● What is asked: Reproduce the records exactly, everything from the line containing "Where should I" down to the line containing "Click the AWS provider logo", and omit the pictures from your answer.

● Data entries:
'''
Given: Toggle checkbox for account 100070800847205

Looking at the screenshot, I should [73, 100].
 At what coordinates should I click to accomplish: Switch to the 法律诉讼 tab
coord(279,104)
'''
'''
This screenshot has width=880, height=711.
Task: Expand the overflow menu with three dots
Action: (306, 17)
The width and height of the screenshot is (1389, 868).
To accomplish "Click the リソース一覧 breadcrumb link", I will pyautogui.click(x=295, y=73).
'''
'''
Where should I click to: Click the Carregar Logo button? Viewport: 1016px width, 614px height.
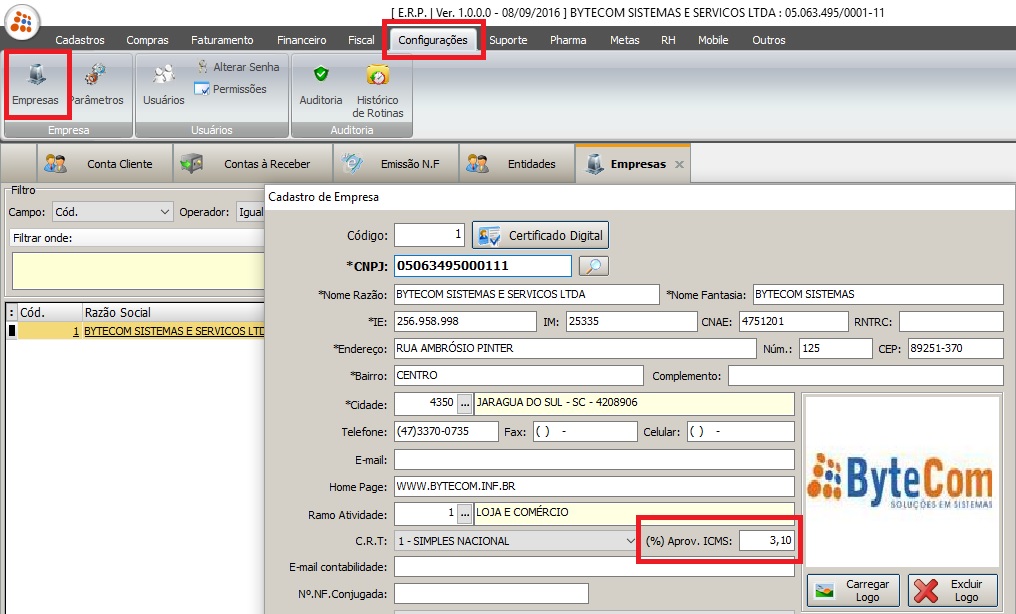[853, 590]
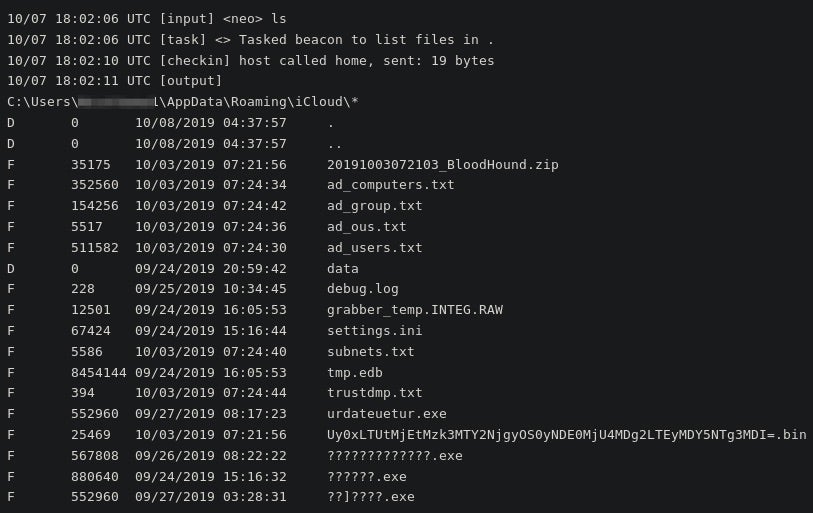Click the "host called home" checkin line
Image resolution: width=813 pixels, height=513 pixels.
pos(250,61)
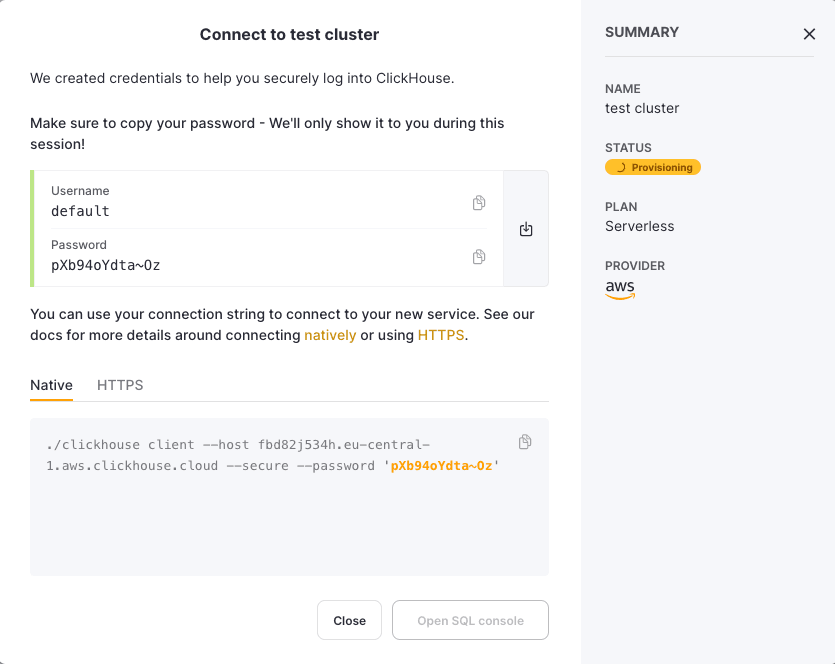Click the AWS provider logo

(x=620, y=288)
'''
● Finished answer:
Where should I click to: Click the Carregar Logo button? Viewport: 1016px width, 614px height.
[853, 590]
Click the "host called home" checkin line
Image resolution: width=813 pixels, height=513 pixels.
pos(250,61)
Click the AWS provider logo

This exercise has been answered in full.